Bromocriptine not just for Parkinson’s disease

By Serge Kreutz

In view of the enormous marketing success of Pfizer’s Blue, many pharmaceutical companies may be tempted to distribute substances that could be proven to enhance sexual response. However, for old drugs, the patents of which have expired, there is little incentive to invest into the necessary clinical trials.

The sexually enhancing effect of bromocriptine is very different from the effect of phosphodiesterase inhibitors. The phosphodiesterase inhibitors works primarily on the sexual organ, providing chemically for better rigidity, or some rigidity in the first place.

Bromocriptine, on the other hand, primarily works on the brain, making a person more receptive for sexual stimulation and creating a frame of mind for more powerful orgasms. Both effects are a logical consequence of the way, bromocriptine is traditionally used to lower levels of the hormone prolactin, and to increase levels of the neurotransmitter dopamine.

High levels of prolactin are generally associated with a decreased sex drive.
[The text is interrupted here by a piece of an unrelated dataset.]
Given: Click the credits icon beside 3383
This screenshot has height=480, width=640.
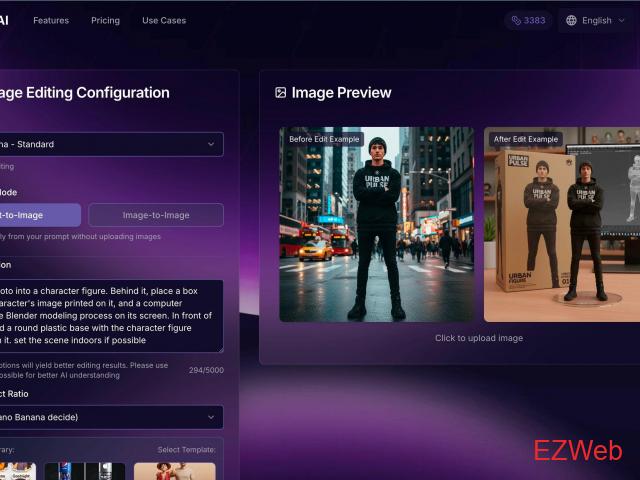Looking at the screenshot, I should pyautogui.click(x=516, y=20).
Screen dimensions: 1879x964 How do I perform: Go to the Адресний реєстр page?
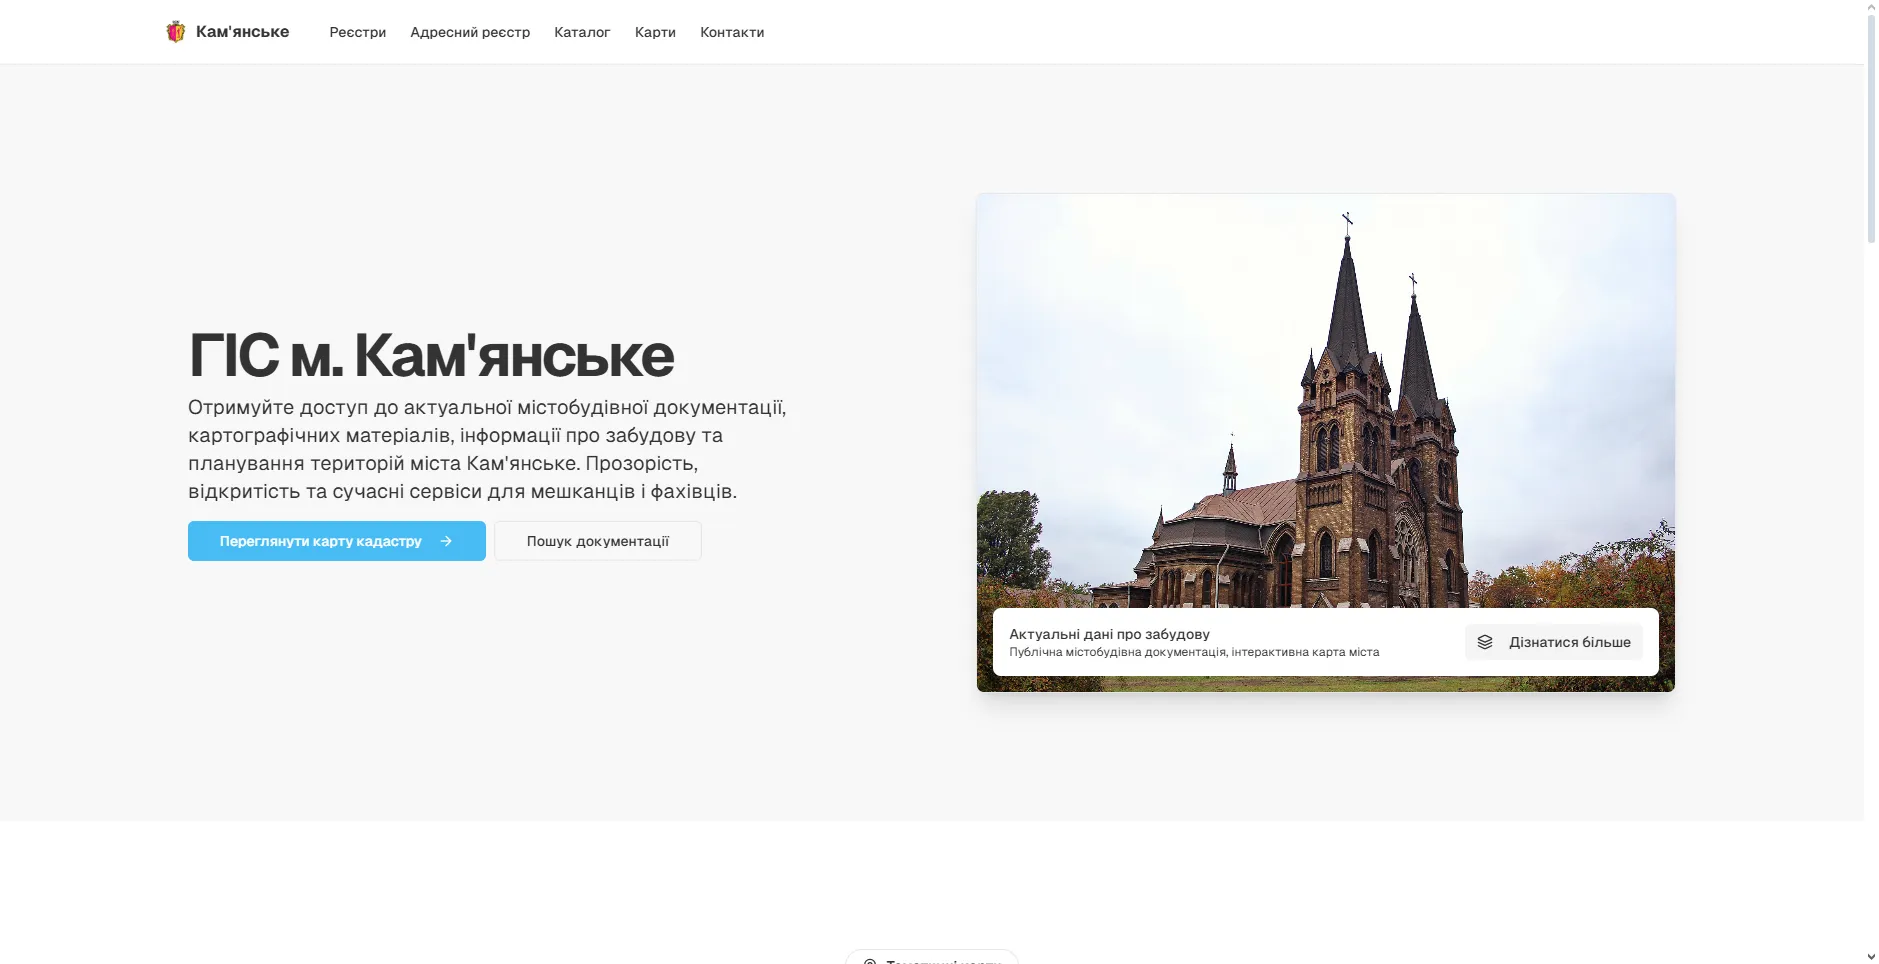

So, by lowering levels of prolactin, especially when they are high, bromocriptine is regularly credited with increasing the interest in sex.

A similar effect is achieved by bromocriptine through the neurological route. Bromocriptine is used as a medication in Parkinson’s because it will cause higher levels of the neurotransmitter dopamine. Parkinson’s is a disease caused by dopamine levels that are too low. Low dopamine levels normally also cause a loss of interest in sex, and an increased sex drive is a common “side effect” of many Parkinson’s medications. But one person’s side effect is another person’s cure.

While the increase in sex drive caused by bromocriptine may be hard to measure, the effect on orgasms is more obvious. A considerable number of people who have tried bromocriptine have reported that orgasms become more powerful, ironically because orgasms are better controlled. There may be several almost-orgasms before the real orgasm happens, and the real orgasm may be accompanied by a histamine reaction, which is more clearly felt (stuffed nose).

Bromocriptine is a prescription drug most everywhere, though in many countries of the world, prescription drugs can be bought over-the-counter. In countries where prescription drugs are indeed only sold on prescriptions, it is within a physician’s discretion to prescribe a drug for conditions for which it has not originally been approved.

For a substance to be approved as a medication, an illness has first to be defined for which it is a cure. Nowadays, there are many newly defined illnesses, such as clinical depression, attention deficit disorder, erectile dysfunction conditions, which have previously not been considered illnesses but just part of the individuality of a particular human being.

Some members of the species are smarter than others, and some are happier, and some of the males are more virile than their neighbors. Not to be as smart as a genius, and not to be as virile as one’s neighbor aren’t diseases in the classical sense. But new illnesses are constantly defined, primarily when the pharmaceutical industry has on hand a medication to overcome the condition.

So, if there will soon be a medical condition named Weak Orgasm Syndrome, or Clinical Sex Drive Loss, bromocriptine is a sure medication candidate among probable new entries to the market that are sold at ten or twenty times the price.